In the past few weeks I have also learned a new appreciation for courage and clarity. For years and years I have been doing things that were compulsive and often reckless. I kept doing them without ever trying to understand why I was doing them. By seeking the truth as to what is actually going on, I am slowly finding little ways out of my suffering. I have a slightly bigger picture on the world just now and that is proving so helpful. In particular this bigger picture has helped me se how much I have lived my life with a sense of entitlement and expectation. If I could start to live my life as if I am going to get nothing in return then I think I would be so much more content. It is so basic and yet so hard to do.

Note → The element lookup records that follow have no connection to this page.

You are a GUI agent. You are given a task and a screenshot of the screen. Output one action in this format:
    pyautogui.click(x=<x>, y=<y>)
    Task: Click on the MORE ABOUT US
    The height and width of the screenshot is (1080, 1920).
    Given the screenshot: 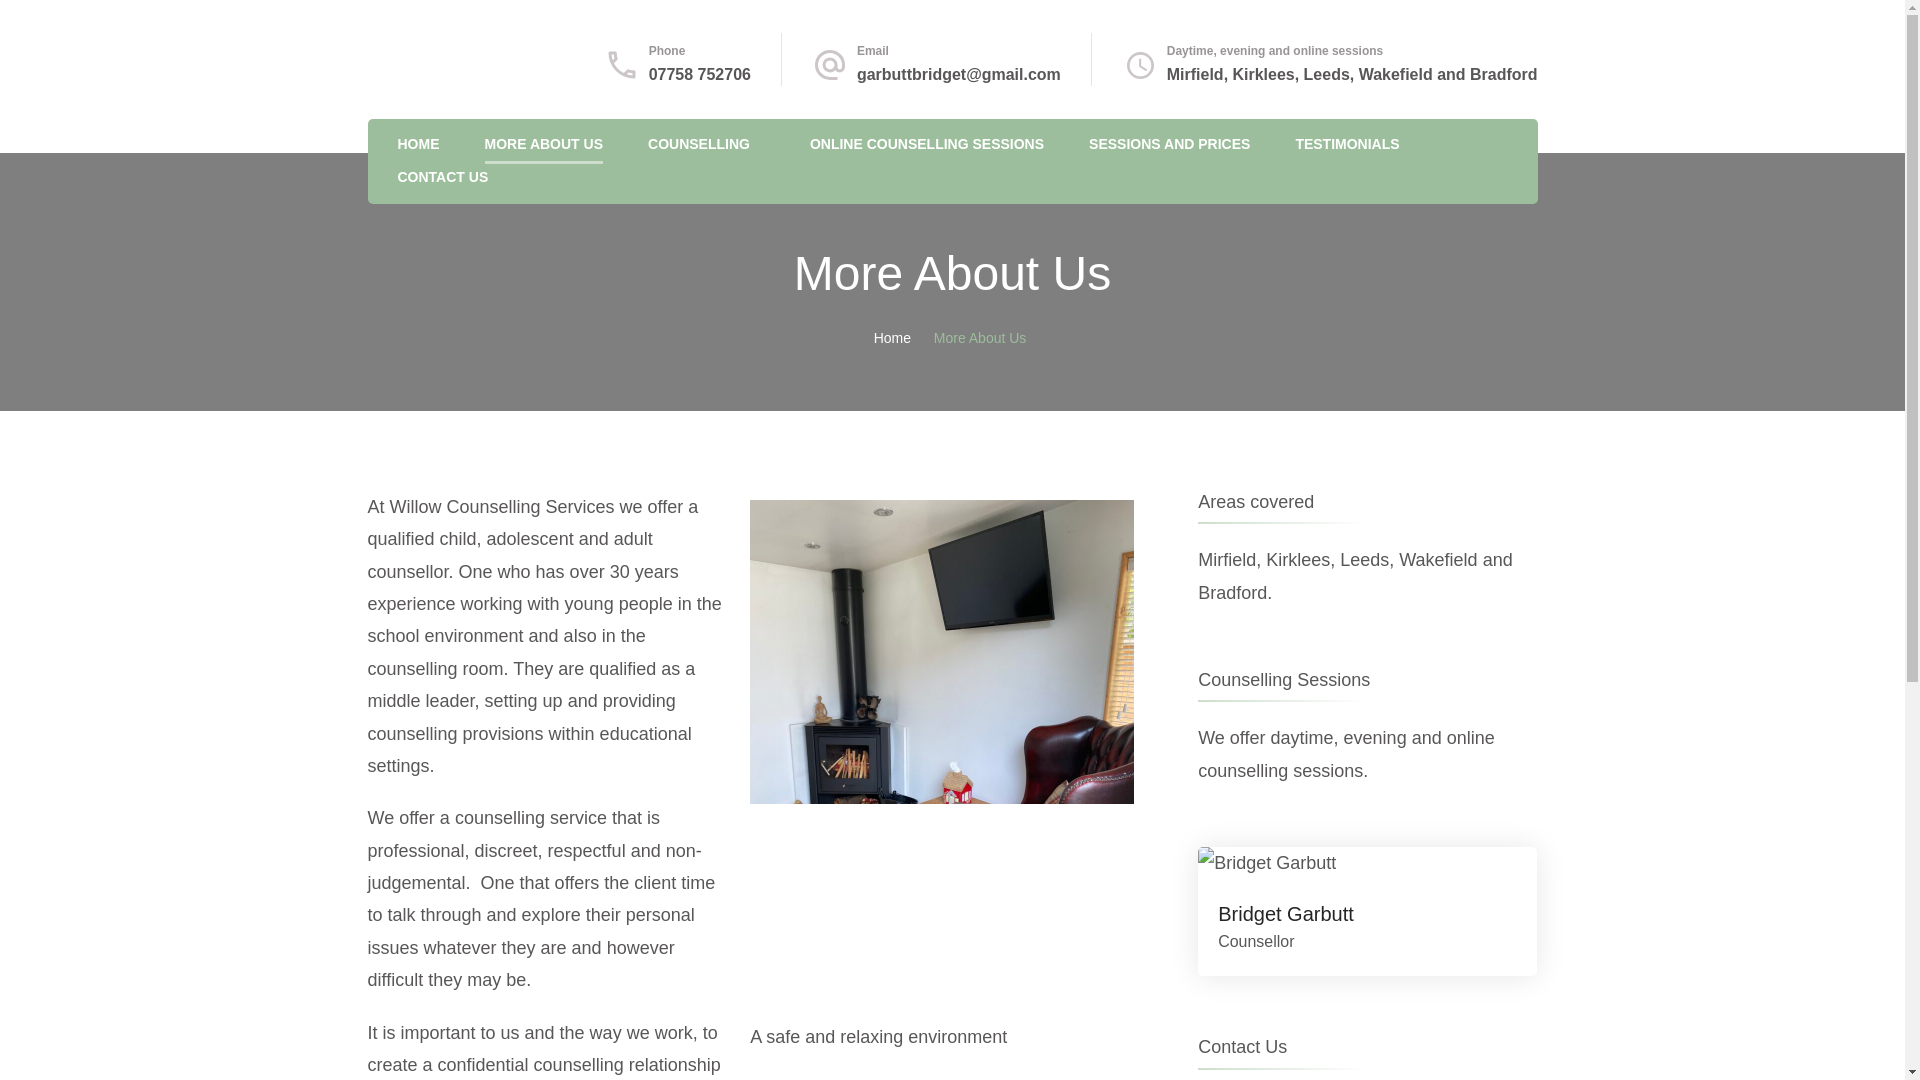 What is the action you would take?
    pyautogui.click(x=544, y=145)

Finally the course has made me consider my deep need for some kind of legacy. Why do I need to make my mark on everything? Is it because I know how tiny and insignificant my little life is? Does this terrify me? Yes it does and each day I feel like I have wasted this one little life I had. I need to get away from this kind of thinking. All I am doing really is writing on water as my teacher says. Nothing lasts and this very blog comes almost entirely from my ego needing some kind of proof that I exist and I am here in the world.
It sometimes feels like most of us are constantly shadow boxing with ourselves. We get attached to things and thoughts even though both will dissolve and neither make us who we are. We are constantly craving things we don’t have and desiring more of what we do have. Endlessly distracted by shiny and glittering illusions and then longing for these illusions when things do not seem to be going well. I want to believe that there really is an ocean of knowledge that we can access if we just sit still for long enough and concentrate deeply. I want to spend more time looking inward but I am just not yet ready to visualise some dude with four arms, a deer skin wrapped around him and a moon disc under his butt. Maybe in time but not just yet. Thanks for reading.